A resolution to put teeth into a two-year-old pledge by the Senate to bar discrimination in its own hiring may die on the Senate calendar this year. Supporters say it would pass easily if brought to the floor.

The resolution, which creates a six-member board to decide discrimination complaints, was approved by two committees last spring. The office of Majority Leader Robert C. Byrd (D.W.Va.) said it has not reached the floor because of the crush of more urgent business.

"There are so many things he would like to get to - energy legislation, a tax bill, numerous appropriations bills - and there's so little time left" before the Oct. 13 adjournment, an aide to Byrd said.

But supporters of the measure, including civil rights, women's and Senate staff organizations said they think it has not reached the floor because some senators who privately opposed it would feel compelled to vote for it.

League of Women Voters leaders consider it"unconscionable that the Senate, which should be setting a national example, has exempted itself" from fair employment standards, said national president Ruth Hinerfeld. "Members will hear from us."

The Leadership Conference on Civil Rights executive committee has expressed "grave concern" that the Senate won't bring the matter to a vote. That would "serve as an indictment to the Senate," heads of the labor, civic and religious coalition said.

The resolution would add an enforcement structure to the Senate's unanimous agreement in 1976 to abolish job discrimination, which was incorporated into the 1977 Senate ethics code.

Congress, with 6,000 Senate employes and more than 11,000 on the House side, is exempt from the Civil Rights Act, Equal Pay Act and other federal laws banning employment discrimination based on race, sex, religion and other individual characteristics.

One result has been surveys and individual complaints in recent years labeling members unfair in hiring, salaries, assignments and other employment practices.

The Capitol Hill Women's Political Caucus last year reported that the median salary for women staffers is 56 per cent of that for males. Black Senate Staffers, another employes' group, said only 30 of about 1,100 professionals on Senate staffs are black.

Critics say the measure would limit senators' freedom to hire for political and geographic reasons.

"They can still hire who they want, but it can also be blacks and women," replied Kevin Murray of the Coalition for Equal Employment in Congress.
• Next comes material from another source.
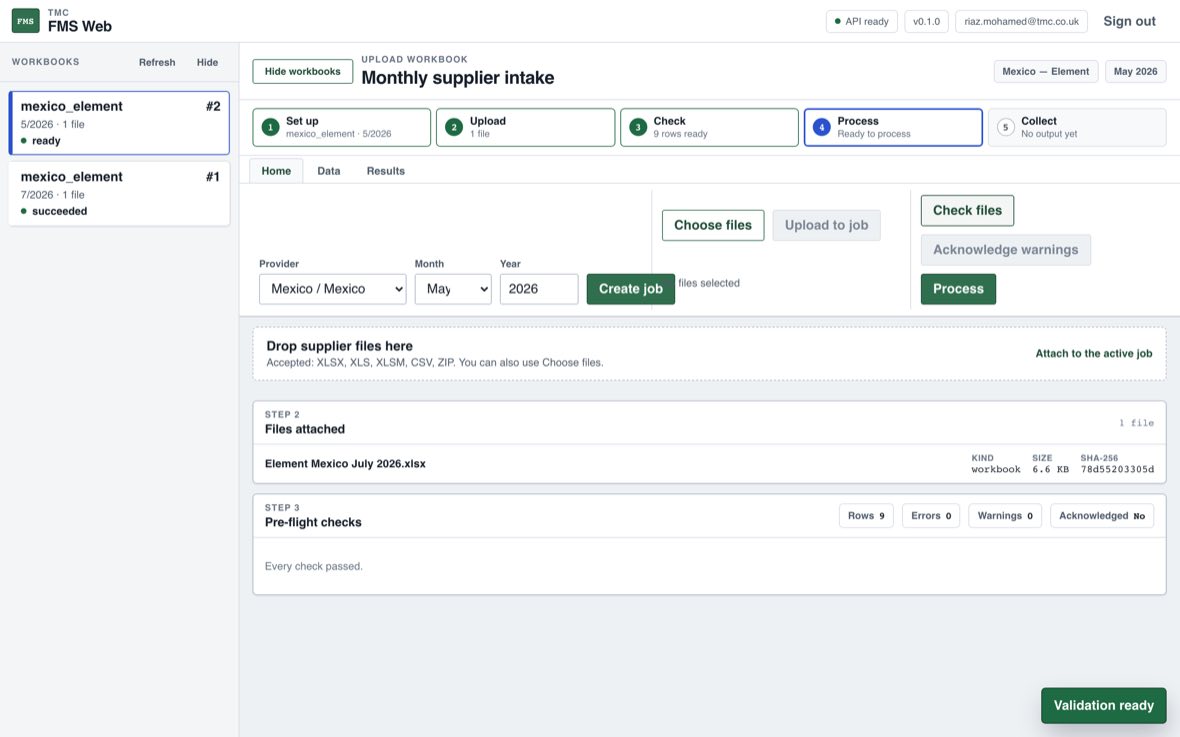The height and width of the screenshot is (737, 1180).
Task: Switch to the Results tab
Action: (385, 171)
Several of the resolution's 23 consponsors dispute the claim that it is doomed for this year. Sen. Charles Percy (R-Ill.) noted that he and 15 supporters signed a letter urging action in July. Sen. Dick Clark (D-Iowa) said it would be "a serious mistake to sweep this proposal under the rug after we've come this far."

If the measure is not voted on this year it would constitute "wholesale hypocrisy" by Byrd, said Leadership Conference lawyer Joseph Rauh. "He holds bills off the floor when they can't pass; now he holds this off the floor for exactly the opposite reason," Rauh said.

Adoption of the Senate resolution is also needed to spur similar action in the House, where 108 of 435 members have signed a voluntary agreement against discrimination, according to Carla Kish, a staff member who chairs the voluntary board. Members who signed are "mostly just those who have their offices in order," Kish said.